Jack Ma has said he wants to die on a beach, not his office. That day might not come for some time, thanks to his recent decision to retire from Alibaba. According to new research, there's an important connection between taking time off and living longer.
In one of the longest follow-up studies in the world, researchers found that vacations can prolong your life. In fact, hard-driving executives live longer when they take vacations than when they don't, despite healthy lifestyles.
According to the findings, the longer one vacations, the more longevity improves. In the study, those who vacationed for 3 weeks or more each year lived longer than those who vacationed for 3 weeks or less.
Stopping smoking and eating better will not compensate for working too hard and not taking your holidays, University of Helsinki professor Timo Strandberg said at this year's European Society of Cardiology (ESC) Congress. "Vacations can be a good way to relieve stress."

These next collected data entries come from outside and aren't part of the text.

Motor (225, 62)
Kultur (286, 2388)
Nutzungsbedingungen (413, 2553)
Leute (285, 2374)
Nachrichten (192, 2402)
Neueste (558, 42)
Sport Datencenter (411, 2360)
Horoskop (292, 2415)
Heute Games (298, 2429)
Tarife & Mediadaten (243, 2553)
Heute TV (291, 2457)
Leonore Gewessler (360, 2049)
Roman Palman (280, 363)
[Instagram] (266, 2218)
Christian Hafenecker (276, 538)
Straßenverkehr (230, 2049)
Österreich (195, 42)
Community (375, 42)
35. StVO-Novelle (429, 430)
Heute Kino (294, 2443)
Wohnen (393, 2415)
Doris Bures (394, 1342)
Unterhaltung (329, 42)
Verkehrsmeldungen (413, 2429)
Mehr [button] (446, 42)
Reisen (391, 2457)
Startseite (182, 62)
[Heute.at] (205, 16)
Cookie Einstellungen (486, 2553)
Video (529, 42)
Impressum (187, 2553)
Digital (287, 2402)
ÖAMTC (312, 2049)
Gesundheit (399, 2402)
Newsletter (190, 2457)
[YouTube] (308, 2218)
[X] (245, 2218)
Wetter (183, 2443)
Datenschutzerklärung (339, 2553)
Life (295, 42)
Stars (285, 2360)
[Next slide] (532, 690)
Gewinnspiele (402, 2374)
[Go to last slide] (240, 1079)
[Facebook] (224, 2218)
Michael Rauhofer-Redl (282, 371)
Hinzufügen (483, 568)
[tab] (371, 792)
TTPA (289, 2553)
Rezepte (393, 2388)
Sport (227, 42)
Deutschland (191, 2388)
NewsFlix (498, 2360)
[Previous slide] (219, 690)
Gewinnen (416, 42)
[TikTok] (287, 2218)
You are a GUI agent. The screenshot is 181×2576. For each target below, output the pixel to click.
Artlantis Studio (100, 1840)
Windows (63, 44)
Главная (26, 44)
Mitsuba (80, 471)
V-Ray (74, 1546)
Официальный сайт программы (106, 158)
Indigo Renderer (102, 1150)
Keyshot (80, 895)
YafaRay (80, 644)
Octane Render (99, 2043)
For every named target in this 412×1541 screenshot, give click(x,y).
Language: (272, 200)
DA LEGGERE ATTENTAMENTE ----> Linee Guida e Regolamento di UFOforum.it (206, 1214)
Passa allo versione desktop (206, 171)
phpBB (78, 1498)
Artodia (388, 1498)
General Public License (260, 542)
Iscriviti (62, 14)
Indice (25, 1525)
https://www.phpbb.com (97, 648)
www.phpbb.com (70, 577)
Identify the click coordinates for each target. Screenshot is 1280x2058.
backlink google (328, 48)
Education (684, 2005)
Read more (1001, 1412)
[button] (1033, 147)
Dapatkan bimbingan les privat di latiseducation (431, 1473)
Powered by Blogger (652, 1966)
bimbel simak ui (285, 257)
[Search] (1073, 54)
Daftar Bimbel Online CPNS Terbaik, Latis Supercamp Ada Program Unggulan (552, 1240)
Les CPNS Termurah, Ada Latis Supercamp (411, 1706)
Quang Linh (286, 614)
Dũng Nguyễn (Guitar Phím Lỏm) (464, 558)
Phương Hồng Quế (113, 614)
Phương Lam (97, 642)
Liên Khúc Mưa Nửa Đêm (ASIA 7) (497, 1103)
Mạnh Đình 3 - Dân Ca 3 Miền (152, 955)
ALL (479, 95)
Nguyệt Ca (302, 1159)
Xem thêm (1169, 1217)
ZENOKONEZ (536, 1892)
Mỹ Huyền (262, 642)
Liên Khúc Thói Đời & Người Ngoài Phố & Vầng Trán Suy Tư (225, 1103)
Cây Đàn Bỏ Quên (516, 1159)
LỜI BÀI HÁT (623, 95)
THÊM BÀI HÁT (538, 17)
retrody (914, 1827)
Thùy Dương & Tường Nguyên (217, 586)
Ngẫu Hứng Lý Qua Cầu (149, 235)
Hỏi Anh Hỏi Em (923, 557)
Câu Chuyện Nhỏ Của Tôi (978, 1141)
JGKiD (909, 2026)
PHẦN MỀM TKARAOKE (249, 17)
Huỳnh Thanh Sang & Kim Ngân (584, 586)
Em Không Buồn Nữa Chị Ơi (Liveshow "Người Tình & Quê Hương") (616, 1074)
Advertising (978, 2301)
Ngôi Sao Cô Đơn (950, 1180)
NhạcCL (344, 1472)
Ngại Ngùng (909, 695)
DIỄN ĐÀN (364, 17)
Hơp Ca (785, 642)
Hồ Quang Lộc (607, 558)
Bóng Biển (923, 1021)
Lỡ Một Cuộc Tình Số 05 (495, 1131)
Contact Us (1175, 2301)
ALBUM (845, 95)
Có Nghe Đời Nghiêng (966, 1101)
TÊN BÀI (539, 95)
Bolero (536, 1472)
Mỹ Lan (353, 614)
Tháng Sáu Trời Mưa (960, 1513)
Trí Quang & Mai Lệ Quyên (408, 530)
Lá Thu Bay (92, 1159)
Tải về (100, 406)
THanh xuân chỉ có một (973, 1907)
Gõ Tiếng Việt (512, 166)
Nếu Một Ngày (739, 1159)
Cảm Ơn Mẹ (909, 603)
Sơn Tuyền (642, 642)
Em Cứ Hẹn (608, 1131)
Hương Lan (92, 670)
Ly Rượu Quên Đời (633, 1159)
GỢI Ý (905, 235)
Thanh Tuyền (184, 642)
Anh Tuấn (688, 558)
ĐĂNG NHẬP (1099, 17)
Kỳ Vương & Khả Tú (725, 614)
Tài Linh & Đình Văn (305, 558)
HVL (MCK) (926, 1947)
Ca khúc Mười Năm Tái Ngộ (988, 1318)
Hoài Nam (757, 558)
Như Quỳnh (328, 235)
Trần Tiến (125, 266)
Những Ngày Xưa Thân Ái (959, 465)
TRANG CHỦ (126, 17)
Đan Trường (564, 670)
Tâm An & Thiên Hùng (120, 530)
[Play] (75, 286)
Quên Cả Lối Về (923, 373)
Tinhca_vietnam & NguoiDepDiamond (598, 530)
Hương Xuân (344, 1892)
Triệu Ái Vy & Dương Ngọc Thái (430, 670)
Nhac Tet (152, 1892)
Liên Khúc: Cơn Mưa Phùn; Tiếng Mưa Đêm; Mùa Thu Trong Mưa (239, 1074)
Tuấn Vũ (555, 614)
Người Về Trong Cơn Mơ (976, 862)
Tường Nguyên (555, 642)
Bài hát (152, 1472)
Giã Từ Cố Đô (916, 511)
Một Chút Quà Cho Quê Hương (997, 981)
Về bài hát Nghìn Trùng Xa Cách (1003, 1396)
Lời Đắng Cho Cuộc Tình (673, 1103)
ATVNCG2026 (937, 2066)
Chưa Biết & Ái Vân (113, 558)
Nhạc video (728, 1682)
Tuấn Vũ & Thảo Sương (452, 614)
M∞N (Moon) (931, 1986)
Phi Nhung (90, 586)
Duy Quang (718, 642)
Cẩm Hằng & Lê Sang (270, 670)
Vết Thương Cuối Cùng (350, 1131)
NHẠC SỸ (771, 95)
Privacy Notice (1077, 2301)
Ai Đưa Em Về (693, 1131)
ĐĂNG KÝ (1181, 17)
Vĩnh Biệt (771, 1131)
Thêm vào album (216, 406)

Ma was surprised that his life did not slow down once he stepped down as Alibaba CEO in 2013 and stayed on as its chairman. Ma thought that he would "have more free time to play golf on the beach." But he was wrong. Instead, he spent hundreds of hours more traveling for work than he expected.
Even today, as chairman, Ma said, "I don't have time to spend on the beach," but he looks forward to the days when he can. Ma's return to the teaching field comes years after he admittedly stumbled into the role of businessman.
"My biggest mistake was that I made Alibaba. I never thought this thing would change my life," Ma said at the 20th St. Petersburg International Economic Forum.
"I was just trying to run a small business, and it grew that big, it took that much responsibility and brought about so much trouble," he continued, adding that he missed having a life of his own.
In a future life, Ma would avoid creating a business as big as Alibaba: "I want to be my own self, and I want to enjoy my life." He has even said that the "happiest moment" of his life was back when he made under $20 a month as a poor school teacher.
As Ma looks forward to returning to education and entering philanthropy full-time, he plans to teach others about the simple things in life like how to become successful and even appreciating wine.
Imagining his future, Ma recently said, "In my 80s or 90s, maybe I'm on the beach, I listen to the radio, and the news says that Alibaba does wonderfully. I will be profoundly happy."